В рамках проекта «Ташкент-Тбилиси» публикуем эссе Мадины Тлостановой — деколониальной феминистки и писательницы, профессорки кафедры гендерных исследований Университета Линчёпинга (Швеция).

О том, что остается за границами архива как инструмента дисциплинирования, необходимой работе по деколонизации памяти, чтении между строк, силе воображения и собственном романе «Залумма Агра» как попытке проследить и перепридумать генеалогию женской линии своей семьи.
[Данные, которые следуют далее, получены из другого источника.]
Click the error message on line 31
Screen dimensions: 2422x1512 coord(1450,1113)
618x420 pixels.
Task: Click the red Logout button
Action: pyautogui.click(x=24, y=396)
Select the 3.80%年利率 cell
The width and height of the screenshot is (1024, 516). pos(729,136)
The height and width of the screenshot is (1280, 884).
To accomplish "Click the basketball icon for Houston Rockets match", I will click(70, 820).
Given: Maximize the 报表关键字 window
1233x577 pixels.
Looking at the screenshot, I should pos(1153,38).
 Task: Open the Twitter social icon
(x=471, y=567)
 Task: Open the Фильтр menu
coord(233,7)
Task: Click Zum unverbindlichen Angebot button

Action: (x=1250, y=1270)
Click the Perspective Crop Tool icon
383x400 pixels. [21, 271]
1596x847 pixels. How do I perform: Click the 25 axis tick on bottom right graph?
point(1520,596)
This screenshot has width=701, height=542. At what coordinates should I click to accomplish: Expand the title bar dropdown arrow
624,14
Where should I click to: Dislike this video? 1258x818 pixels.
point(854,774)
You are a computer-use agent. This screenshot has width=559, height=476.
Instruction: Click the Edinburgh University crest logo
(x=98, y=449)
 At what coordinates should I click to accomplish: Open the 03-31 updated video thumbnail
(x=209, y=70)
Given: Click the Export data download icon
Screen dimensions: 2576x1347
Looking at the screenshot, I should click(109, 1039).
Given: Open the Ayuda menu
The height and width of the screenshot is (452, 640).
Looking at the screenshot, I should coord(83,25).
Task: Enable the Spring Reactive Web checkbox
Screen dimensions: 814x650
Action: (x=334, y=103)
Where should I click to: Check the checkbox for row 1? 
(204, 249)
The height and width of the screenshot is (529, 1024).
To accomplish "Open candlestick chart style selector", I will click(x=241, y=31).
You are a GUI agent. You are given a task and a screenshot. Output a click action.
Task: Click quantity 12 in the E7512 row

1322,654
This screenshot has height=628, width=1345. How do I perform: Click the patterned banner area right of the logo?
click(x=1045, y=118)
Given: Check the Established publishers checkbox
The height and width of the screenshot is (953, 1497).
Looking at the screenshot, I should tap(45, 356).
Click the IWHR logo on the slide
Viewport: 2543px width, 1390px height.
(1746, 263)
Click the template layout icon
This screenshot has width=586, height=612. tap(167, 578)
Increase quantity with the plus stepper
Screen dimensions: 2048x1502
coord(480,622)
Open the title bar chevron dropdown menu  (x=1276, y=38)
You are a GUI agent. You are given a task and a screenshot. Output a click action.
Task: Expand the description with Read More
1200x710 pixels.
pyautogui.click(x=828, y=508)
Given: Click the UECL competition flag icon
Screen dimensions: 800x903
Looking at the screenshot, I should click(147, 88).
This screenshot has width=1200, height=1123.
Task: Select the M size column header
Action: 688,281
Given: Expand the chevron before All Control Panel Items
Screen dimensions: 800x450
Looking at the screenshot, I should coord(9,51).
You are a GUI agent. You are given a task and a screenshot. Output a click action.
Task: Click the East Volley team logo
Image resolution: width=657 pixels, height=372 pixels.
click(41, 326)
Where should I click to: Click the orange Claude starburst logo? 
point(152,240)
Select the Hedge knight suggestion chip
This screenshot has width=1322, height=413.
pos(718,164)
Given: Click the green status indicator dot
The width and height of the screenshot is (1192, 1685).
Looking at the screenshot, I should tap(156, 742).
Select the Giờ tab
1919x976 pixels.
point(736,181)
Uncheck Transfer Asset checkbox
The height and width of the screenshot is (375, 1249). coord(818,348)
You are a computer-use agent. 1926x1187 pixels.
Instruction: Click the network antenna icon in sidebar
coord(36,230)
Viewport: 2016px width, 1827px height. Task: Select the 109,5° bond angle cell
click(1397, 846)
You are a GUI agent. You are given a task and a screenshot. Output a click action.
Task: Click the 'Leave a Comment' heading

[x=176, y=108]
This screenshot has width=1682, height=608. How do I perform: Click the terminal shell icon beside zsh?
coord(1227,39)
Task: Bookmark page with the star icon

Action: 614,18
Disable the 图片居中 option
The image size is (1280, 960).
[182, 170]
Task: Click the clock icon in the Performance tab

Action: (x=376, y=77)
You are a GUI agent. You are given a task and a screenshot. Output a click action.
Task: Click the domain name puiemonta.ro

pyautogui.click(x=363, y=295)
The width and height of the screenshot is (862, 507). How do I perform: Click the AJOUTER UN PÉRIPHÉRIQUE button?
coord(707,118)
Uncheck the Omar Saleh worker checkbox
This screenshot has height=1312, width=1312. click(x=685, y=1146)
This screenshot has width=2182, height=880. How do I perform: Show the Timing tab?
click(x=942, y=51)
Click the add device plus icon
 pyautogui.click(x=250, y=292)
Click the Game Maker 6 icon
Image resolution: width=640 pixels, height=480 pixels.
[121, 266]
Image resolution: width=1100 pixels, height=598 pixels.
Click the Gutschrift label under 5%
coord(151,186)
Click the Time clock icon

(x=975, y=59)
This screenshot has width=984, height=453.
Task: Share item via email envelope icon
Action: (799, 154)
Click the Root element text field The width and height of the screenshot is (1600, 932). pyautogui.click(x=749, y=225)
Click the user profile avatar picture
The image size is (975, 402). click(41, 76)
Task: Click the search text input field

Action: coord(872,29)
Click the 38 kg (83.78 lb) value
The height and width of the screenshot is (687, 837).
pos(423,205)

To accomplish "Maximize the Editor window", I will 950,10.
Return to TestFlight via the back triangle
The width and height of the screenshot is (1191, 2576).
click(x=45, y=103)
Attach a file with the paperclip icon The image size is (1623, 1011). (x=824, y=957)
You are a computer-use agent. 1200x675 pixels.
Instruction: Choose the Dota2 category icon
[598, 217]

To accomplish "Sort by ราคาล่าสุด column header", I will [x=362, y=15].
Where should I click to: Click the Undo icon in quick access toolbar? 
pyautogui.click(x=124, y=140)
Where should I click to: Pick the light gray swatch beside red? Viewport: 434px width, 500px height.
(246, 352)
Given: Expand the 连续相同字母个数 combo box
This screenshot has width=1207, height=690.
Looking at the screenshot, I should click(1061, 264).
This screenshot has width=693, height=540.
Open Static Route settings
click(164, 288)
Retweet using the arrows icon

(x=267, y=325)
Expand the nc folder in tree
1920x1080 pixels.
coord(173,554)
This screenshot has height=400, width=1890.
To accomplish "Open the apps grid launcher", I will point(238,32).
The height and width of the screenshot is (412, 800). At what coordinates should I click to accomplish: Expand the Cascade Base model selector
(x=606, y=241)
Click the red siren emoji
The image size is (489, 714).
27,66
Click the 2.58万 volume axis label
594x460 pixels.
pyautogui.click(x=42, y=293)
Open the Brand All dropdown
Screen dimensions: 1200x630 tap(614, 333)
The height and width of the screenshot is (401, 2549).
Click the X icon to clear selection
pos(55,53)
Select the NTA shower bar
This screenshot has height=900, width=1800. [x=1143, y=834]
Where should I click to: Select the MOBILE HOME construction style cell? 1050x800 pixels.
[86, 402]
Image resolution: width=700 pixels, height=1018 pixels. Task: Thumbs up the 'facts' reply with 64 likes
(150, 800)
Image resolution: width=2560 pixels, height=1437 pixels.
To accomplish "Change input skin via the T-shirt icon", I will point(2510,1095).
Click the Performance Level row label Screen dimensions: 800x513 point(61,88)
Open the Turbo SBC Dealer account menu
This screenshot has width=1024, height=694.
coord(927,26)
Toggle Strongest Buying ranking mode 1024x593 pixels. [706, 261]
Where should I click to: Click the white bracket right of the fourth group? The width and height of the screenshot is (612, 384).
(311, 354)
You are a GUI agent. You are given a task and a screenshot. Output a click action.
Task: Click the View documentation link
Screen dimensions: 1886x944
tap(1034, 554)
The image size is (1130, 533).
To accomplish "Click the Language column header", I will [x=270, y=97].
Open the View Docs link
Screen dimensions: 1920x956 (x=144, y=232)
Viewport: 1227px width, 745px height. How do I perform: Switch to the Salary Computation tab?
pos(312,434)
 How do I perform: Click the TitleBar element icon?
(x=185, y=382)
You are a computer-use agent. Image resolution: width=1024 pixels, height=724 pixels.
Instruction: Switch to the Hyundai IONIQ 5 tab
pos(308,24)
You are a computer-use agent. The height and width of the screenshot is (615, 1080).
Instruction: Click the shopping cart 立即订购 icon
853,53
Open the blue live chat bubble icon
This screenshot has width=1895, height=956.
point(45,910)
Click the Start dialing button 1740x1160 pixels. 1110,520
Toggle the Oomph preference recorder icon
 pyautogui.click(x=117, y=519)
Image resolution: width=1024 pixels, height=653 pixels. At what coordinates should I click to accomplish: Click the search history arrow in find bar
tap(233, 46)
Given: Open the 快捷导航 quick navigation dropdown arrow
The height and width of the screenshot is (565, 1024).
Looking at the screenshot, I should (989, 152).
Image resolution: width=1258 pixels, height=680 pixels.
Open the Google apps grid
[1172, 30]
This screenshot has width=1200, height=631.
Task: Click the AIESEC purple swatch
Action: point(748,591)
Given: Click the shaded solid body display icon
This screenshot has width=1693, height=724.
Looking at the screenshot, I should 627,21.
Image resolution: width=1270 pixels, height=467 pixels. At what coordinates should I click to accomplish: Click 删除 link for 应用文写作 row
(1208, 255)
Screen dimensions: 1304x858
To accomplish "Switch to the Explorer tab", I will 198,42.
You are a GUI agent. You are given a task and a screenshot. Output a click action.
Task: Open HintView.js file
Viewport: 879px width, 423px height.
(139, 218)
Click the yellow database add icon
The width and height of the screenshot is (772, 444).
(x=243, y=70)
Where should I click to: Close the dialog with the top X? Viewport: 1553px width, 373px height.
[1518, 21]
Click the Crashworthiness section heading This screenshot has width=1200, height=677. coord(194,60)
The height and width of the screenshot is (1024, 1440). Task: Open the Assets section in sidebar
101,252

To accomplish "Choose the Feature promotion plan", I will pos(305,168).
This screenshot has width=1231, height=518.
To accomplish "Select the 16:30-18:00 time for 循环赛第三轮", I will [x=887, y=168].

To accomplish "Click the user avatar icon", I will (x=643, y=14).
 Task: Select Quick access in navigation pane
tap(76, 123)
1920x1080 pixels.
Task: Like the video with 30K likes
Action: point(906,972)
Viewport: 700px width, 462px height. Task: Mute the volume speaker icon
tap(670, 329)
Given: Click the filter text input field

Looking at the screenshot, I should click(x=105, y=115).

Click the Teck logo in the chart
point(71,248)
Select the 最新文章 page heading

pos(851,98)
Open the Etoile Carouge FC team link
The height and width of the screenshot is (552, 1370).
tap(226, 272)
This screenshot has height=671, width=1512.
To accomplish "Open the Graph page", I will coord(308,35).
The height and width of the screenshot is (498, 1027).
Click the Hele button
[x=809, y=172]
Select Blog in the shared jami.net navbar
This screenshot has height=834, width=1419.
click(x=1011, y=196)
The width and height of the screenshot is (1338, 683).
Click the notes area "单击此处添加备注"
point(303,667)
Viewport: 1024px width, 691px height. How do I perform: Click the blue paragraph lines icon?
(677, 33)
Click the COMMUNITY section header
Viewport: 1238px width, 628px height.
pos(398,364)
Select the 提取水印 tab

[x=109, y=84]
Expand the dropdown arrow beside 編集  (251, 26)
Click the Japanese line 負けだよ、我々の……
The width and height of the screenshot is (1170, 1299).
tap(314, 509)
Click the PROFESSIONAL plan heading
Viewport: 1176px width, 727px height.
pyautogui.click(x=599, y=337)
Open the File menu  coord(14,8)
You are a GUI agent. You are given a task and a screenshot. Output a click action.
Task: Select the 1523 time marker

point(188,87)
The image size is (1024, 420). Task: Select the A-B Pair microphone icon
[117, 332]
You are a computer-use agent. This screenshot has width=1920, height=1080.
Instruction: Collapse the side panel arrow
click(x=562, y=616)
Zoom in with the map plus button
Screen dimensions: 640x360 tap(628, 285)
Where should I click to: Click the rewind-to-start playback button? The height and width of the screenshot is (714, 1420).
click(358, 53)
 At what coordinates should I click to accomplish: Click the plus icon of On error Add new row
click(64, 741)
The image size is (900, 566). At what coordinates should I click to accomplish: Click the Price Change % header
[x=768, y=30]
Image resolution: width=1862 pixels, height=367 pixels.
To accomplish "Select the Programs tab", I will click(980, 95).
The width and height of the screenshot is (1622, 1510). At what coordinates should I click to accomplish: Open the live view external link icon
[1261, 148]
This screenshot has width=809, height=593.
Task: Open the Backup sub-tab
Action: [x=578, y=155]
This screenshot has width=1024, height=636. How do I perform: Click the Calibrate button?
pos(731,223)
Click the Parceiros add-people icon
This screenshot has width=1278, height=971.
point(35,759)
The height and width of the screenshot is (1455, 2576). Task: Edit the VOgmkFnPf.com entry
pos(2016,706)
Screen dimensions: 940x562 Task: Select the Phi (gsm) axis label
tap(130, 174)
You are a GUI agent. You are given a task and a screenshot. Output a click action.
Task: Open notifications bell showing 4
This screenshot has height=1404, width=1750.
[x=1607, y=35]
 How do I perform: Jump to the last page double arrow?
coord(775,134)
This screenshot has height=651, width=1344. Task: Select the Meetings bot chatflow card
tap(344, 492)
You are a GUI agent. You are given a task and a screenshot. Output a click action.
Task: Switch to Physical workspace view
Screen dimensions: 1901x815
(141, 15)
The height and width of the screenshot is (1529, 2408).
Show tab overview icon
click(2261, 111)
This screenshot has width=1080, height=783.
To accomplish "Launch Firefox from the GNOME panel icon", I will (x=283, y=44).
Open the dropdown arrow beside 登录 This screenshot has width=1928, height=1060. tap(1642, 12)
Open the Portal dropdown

Морис Дени. «Пасхальное утро», 1891
Морис Дени. «Пасхальное утро», 1891

Архив — вещь крайне ненадежная, во многом зависящая от господствующих в данный момент идеологических веяний и научной моды. Даже самые объективные в своей физической материальности артефакты можно вписать сотней способов в большой исторический нарратив, подверженный к тому же регулярным и порой драматическим пересмотрам. Конечно же, мы все помним не то, что было, а то, как мы это тогда восприняли и что при этом чувствовали. Но эти субъективные, прихотливые фрагменты памяти все равно передают опыт времени, эпохи и исторической судьбы и потому заведомо ценнее историографических концепций на службе власти, любой власти. В какой-то мере, прошлое непредсказуемо и непостоянно. Ведь те, в чьих руках право интерпретаций, всегда могут трактовать его любым удобным для них способом, чтобы заставить нас забыть или помнить иначе, сделать из нас не помнящих родства или заставить смотреть на прошлое с навязанной, и затем интериоризованной позиции. Такая цензура памяти становится со временем и самоцензурой, преодолеть которую очень трудно. Она фиксирует разрыв в текстуре памяти, связанный с насилием, травмой и унижением. Так что те, чье прошлое было украдено и растоптано, перестают сопротивляться, предпочитая довольствоваться успокоительными мифами вместо поиска нелицеприятных истин. Это и в самом деле опасно, поскольку может пошатнуть status quo, сделать очевидной для нас самих нашу собственную фундаментальную несвободу, в том числе и несвободу помнить прошлое так, как пережили его мы, наши близкие и дальние предки. А признать свою несвободу под силу не многим. Отсюда апатия, усталость, аномия, стремление жить лишь в настоящем, не разворачивая грубо разрисованного фантика, которым обернули для нас прошлое. Чем больше проходит времени и чем меньше остается живых свидетелей, тех, кто так долго помнил безмолвно и чьи голоса могли бы оспорить общепринятую версию прошлого, тем в большей мере наше общее будущее, по словам Франца Фанона, «оказывается под залогом» [1]. Так будет, пока мы не осмелимся осознать степень несвободы и унижения и не начнем долгий и трудный путь прочь от страха, молчания и насилия к себе самим. Это не только путь противостояния, но и путь самосозидания и бережного воссоздания мира заново. И воображение — первый и самый необходимый шаг на этом пути реабилитации памяти и дискредитации большинства официальных исторических нарративов.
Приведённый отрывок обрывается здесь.